» **Exercise instructions**:
All lines of the listing that contain "шарикоподшипника" should be shown in full.

» **Task data**:
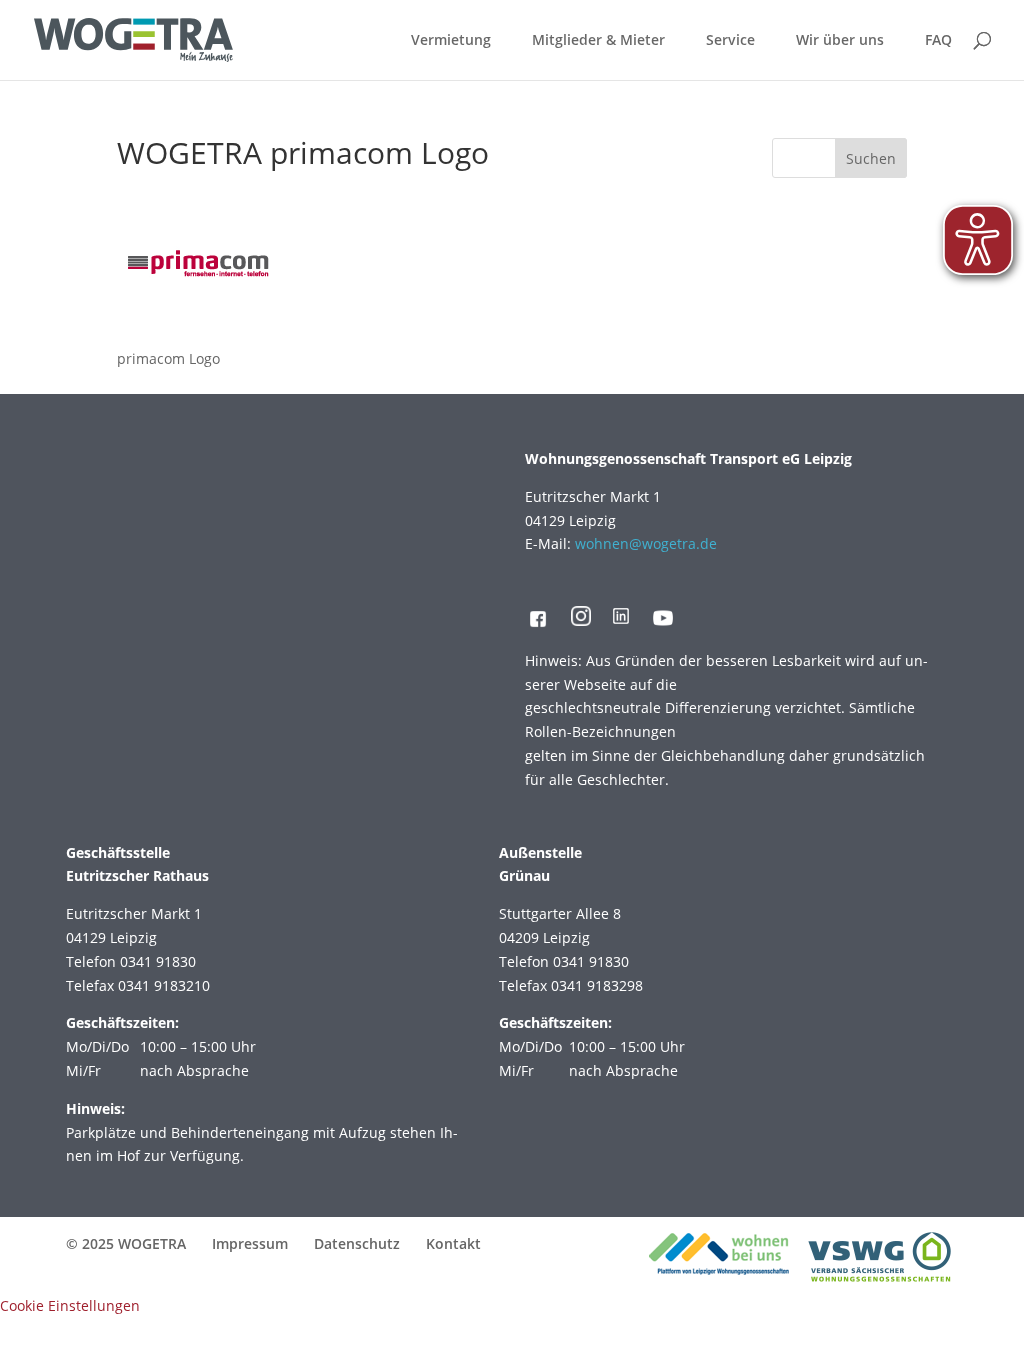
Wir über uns (840, 41)
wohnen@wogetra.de (646, 543)
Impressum (250, 1243)
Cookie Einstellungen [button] (70, 1305)
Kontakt (453, 1243)
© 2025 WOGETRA (126, 1243)
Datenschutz (357, 1243)
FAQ (938, 41)
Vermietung (451, 41)
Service (730, 41)
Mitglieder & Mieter (598, 41)
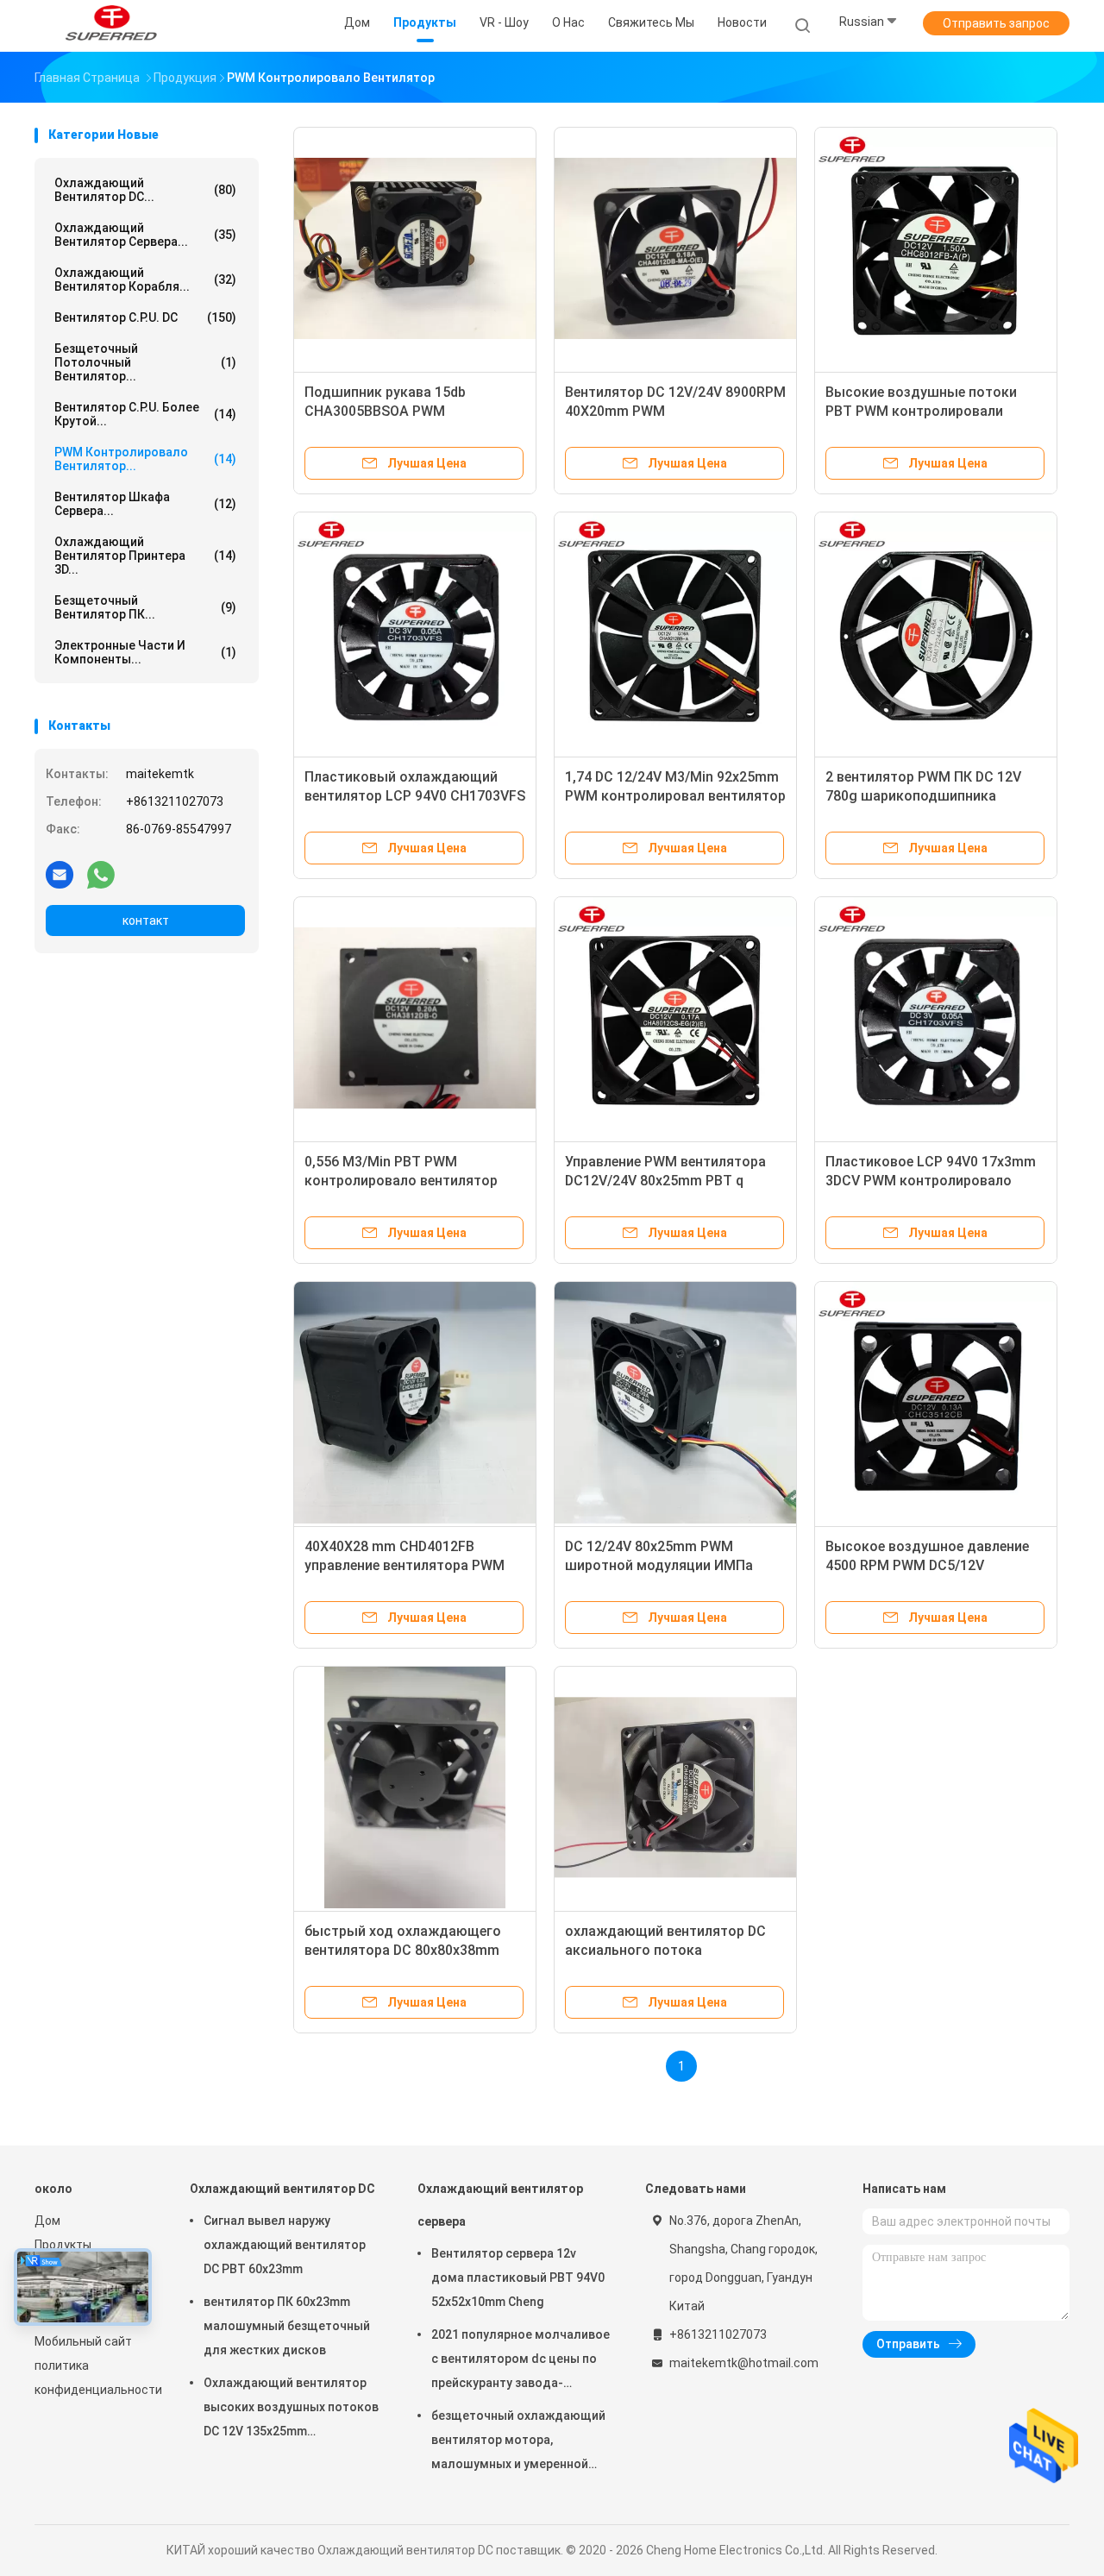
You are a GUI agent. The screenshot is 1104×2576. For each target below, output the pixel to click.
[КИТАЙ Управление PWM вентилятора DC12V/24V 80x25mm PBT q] (675, 1018)
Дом (47, 2220)
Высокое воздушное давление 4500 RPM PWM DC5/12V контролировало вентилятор (927, 1565)
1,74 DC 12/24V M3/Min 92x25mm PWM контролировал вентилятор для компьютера (675, 796)
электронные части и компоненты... (145, 652)
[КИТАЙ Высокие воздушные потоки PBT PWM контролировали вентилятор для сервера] (936, 248)
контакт (145, 920)
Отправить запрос (996, 23)
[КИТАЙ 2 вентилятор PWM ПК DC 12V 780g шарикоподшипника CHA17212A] (936, 633)
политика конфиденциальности (94, 2378)
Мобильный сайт (83, 2341)
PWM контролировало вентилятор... (145, 459)
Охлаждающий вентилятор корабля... (145, 279)
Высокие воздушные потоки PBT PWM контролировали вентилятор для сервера (921, 411)
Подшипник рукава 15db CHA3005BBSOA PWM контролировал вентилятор (396, 411)
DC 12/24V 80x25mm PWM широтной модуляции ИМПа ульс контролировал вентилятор (674, 1565)
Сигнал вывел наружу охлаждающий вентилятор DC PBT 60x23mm (285, 2245)
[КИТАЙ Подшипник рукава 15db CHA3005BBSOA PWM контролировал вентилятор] (415, 248)
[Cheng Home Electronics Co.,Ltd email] (59, 874)
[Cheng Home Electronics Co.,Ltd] (110, 26)
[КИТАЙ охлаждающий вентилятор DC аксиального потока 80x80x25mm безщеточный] (675, 1787)
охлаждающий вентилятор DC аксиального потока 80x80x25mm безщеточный (665, 1950)
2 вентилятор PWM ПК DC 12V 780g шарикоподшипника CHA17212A (923, 796)
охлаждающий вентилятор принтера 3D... (145, 555)
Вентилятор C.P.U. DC (145, 317)
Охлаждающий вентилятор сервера (500, 2205)
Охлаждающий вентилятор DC (282, 2189)
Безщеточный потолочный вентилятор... (145, 362)
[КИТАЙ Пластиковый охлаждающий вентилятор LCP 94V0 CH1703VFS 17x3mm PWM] (415, 633)
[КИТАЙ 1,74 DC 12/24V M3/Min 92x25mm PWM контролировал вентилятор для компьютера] (675, 633)
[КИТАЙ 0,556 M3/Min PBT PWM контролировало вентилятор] (415, 1018)
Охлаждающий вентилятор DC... (145, 190)
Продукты (62, 2245)
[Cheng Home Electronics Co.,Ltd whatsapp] (101, 874)
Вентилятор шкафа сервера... (145, 504)
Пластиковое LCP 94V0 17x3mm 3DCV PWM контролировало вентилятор (930, 1180)
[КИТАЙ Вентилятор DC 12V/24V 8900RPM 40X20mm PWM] (675, 248)
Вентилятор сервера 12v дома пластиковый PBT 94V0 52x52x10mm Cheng (518, 2277)
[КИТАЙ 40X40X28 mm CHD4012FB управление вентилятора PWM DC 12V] (415, 1403)
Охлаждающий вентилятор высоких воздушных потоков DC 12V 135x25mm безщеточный (291, 2409)
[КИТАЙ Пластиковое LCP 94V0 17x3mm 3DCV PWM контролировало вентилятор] (936, 1018)
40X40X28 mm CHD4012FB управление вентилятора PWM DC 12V (404, 1565)
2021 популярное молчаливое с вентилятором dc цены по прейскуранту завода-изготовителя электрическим (520, 2361)
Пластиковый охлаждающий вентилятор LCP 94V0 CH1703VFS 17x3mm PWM (414, 796)
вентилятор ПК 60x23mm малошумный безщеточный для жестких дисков (287, 2326)
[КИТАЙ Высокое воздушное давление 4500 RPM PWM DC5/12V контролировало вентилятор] (936, 1403)
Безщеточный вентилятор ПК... (145, 607)
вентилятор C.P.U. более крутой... (145, 414)
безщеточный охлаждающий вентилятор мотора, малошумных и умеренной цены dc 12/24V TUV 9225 (518, 2442)
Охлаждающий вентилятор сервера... (145, 234)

» **Written response**:
[КИТАЙ 2 вентилятор PWM ПК DC 12V 780g шарикоподшипника CHA17212A] (936, 633)
2 вентилятор PWM ПК DC 12V 780g шарикоподшипника CHA17212A (923, 796)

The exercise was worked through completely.